Барыня глянула на нее столь уважительно, что Василисе даже забавно стало. После, провожая ее коляску взглядом, ощущала девушка и неловкость, и радость одновременно. Негоже, конечно, ее за старицу почитать, но ведь утешила, помогла! И слова нужные на язык пришли, даром, что молода. Словно бы батюшка через нее Софью Романовну увещевал… Да, кто знает, может, так оно и было?
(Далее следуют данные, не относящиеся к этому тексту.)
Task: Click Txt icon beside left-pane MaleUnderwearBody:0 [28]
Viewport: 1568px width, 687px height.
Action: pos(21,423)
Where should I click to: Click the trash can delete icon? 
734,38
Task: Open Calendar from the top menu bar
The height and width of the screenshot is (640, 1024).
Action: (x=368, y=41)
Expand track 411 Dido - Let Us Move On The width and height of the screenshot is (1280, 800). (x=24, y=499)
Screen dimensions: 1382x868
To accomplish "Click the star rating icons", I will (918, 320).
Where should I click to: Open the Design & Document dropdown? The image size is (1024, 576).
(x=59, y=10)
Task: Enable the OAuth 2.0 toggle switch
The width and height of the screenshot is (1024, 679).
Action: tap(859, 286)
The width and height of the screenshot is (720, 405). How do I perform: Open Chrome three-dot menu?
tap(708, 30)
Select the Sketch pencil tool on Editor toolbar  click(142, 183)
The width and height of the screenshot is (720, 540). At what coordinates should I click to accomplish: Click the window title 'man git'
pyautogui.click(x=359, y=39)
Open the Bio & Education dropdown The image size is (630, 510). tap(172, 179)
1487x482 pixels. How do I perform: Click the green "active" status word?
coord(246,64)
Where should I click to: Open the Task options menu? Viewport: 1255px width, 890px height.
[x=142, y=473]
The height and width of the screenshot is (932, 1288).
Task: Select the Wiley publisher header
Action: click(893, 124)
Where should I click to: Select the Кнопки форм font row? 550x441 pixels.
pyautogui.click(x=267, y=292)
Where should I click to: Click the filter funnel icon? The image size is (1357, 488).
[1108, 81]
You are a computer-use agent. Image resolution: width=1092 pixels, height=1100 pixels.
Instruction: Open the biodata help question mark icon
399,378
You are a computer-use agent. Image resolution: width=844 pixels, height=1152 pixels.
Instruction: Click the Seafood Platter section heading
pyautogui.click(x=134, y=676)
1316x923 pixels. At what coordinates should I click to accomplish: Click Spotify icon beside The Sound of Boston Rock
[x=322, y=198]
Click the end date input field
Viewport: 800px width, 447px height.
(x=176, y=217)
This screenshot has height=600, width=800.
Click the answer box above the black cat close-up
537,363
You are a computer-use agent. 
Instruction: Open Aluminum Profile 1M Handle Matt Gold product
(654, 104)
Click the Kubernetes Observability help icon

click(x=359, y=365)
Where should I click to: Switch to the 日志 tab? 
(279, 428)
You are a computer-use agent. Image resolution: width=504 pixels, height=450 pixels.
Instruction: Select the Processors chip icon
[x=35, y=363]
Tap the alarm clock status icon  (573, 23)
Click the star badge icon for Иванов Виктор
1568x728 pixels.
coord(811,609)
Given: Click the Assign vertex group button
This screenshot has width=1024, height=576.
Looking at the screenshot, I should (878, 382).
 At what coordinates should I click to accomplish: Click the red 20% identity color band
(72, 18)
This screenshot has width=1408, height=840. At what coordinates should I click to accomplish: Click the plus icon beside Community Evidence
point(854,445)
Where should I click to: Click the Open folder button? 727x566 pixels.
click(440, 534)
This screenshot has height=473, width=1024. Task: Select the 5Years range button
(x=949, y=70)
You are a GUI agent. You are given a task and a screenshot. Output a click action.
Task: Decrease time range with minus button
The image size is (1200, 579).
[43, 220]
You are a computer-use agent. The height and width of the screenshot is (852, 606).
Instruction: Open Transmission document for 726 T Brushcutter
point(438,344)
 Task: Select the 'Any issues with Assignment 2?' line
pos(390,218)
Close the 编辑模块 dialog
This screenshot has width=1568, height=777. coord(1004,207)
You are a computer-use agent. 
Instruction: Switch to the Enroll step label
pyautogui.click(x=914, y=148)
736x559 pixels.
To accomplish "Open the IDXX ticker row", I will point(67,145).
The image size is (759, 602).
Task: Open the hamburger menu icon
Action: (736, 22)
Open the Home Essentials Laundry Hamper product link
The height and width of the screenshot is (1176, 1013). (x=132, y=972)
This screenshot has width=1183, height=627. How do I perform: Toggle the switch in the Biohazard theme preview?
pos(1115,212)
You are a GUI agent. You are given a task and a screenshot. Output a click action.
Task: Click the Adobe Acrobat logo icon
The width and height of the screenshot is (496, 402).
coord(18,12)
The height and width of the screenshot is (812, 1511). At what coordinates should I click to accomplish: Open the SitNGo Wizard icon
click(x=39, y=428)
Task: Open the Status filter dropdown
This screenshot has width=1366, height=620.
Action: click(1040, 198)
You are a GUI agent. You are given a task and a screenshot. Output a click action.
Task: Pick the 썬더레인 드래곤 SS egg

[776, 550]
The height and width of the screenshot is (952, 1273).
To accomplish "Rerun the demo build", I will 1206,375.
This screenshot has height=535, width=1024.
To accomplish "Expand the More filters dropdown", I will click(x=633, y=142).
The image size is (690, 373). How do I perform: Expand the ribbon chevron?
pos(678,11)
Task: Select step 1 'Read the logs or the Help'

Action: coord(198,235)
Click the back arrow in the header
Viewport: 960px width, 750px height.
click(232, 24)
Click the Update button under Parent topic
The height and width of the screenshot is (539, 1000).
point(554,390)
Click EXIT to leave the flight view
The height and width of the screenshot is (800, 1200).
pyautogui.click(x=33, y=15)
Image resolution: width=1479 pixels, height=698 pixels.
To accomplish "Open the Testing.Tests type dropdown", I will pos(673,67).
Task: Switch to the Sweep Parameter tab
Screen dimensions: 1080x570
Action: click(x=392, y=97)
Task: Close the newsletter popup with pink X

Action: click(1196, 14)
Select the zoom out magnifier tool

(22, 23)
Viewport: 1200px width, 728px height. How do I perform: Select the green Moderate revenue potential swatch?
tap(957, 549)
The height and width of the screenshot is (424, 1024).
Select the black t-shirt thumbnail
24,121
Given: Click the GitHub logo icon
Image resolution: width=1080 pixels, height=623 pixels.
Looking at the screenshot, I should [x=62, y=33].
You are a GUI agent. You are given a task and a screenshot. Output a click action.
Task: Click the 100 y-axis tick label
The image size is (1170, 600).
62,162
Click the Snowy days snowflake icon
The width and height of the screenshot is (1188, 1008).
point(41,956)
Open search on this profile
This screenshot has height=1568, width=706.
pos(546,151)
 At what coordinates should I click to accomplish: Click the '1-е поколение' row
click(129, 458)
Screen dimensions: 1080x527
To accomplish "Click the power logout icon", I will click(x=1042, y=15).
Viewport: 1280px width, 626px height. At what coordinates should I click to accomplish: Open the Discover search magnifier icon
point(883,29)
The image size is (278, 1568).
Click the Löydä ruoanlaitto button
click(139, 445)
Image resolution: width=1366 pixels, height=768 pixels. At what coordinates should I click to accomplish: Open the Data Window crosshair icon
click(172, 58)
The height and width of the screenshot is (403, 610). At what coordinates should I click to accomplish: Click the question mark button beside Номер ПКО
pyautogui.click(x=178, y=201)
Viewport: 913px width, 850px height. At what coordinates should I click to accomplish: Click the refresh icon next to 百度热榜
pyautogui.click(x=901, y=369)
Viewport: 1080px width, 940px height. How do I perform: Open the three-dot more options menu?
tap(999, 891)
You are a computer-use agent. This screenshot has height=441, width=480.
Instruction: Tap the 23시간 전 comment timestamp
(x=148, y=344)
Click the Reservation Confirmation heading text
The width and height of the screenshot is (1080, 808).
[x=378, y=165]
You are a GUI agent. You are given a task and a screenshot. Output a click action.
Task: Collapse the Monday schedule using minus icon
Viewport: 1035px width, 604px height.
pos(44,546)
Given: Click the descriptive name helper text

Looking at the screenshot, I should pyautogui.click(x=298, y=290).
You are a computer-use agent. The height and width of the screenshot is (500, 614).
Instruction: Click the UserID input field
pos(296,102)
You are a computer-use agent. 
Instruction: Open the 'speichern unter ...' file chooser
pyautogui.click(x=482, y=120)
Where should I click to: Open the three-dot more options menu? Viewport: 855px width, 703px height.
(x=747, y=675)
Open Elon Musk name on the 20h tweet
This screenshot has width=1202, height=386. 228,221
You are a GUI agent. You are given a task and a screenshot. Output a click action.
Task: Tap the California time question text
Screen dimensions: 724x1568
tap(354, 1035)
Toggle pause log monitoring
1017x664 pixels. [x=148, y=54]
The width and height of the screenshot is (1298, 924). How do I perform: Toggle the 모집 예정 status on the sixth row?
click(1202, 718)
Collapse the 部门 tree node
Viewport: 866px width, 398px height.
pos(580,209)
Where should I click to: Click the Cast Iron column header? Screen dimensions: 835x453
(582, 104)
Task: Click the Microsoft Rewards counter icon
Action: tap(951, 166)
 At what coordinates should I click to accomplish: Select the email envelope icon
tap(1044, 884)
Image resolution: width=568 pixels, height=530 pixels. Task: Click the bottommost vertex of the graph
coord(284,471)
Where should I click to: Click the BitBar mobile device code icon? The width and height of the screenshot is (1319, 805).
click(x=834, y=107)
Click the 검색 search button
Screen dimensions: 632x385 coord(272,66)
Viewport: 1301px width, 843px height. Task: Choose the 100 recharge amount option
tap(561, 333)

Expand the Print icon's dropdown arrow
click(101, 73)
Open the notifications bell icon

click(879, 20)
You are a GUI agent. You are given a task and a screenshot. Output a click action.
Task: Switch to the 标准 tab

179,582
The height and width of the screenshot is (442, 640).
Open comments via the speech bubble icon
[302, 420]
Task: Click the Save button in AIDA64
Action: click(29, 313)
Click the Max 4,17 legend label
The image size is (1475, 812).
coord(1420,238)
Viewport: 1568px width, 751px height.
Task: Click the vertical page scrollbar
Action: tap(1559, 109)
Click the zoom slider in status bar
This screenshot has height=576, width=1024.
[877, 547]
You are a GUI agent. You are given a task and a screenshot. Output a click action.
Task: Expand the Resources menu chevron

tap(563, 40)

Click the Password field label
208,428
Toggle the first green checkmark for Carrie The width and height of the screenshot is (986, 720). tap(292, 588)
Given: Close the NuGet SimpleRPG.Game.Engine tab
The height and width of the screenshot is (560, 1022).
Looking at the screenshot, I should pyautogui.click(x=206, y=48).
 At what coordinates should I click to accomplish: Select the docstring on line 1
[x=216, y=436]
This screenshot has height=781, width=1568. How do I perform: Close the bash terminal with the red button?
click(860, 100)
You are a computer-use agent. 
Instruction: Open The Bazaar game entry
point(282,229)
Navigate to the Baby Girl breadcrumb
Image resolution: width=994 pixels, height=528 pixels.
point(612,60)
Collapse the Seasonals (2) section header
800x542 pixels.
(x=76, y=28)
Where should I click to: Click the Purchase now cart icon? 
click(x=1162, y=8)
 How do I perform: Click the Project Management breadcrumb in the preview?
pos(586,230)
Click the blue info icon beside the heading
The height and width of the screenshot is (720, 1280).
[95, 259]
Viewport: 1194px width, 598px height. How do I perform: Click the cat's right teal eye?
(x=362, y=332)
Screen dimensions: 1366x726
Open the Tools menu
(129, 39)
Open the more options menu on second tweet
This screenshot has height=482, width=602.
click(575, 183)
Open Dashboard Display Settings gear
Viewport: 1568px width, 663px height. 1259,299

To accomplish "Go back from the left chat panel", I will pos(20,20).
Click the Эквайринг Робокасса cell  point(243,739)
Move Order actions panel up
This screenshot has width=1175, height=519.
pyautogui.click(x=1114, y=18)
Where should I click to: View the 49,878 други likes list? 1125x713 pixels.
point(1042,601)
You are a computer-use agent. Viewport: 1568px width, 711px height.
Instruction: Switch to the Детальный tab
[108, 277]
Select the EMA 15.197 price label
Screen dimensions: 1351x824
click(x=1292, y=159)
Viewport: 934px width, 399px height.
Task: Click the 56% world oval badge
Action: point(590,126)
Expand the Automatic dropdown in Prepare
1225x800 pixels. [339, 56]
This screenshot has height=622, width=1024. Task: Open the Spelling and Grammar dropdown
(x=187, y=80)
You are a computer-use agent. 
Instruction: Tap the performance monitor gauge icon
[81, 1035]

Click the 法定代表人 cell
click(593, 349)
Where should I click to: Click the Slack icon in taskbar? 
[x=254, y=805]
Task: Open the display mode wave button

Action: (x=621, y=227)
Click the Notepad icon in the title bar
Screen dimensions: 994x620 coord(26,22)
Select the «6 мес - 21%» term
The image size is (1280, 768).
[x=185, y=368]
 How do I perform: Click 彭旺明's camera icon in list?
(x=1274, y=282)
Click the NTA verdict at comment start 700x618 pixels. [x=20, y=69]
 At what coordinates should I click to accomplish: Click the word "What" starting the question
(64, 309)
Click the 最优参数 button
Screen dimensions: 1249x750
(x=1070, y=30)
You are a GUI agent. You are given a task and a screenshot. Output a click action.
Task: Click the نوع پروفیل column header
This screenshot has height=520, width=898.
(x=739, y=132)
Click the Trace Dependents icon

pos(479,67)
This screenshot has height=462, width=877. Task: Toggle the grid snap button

К вящему смущению Василисы, Софья Романовна была лишь первой из тех, кто прибегнул к ее духовному совету. Потянулись за ней и другие офицерские жены из стоявшего в Ахтиаре гарнизона. У всех у них были мужья, почти у всех – дети, а, значит, и печалей и сомнений имелось предостаточно. Почитай раз в неделю наведывались к «старице» гости, и через какое-то время девушка стала чувствовать, что тяготит их, еще до того, как высказывали они это словами. Попросили бы объяснить это чувство – не смогла бы. От каждой женщины словно тянулась нить, нащупав которую сердцем, Василиса разматывала клубок и добиралась до самой сути. Бывало, девушка сама рассказывала очередной офицерше, что ту к ней привело, вызывая смятение и восхищение. А, чем больше восхищения, тем больше доверия к ее совету. Однако уверена была Василиса: не внутри нее возникают те глубокие мысли, что она высказывает, а приходят к ней свыше. Не считала она произносимые наставления своими, и каждое утро, и каждый вечер молилась о том, чтоб не овладел ею дух гордыни.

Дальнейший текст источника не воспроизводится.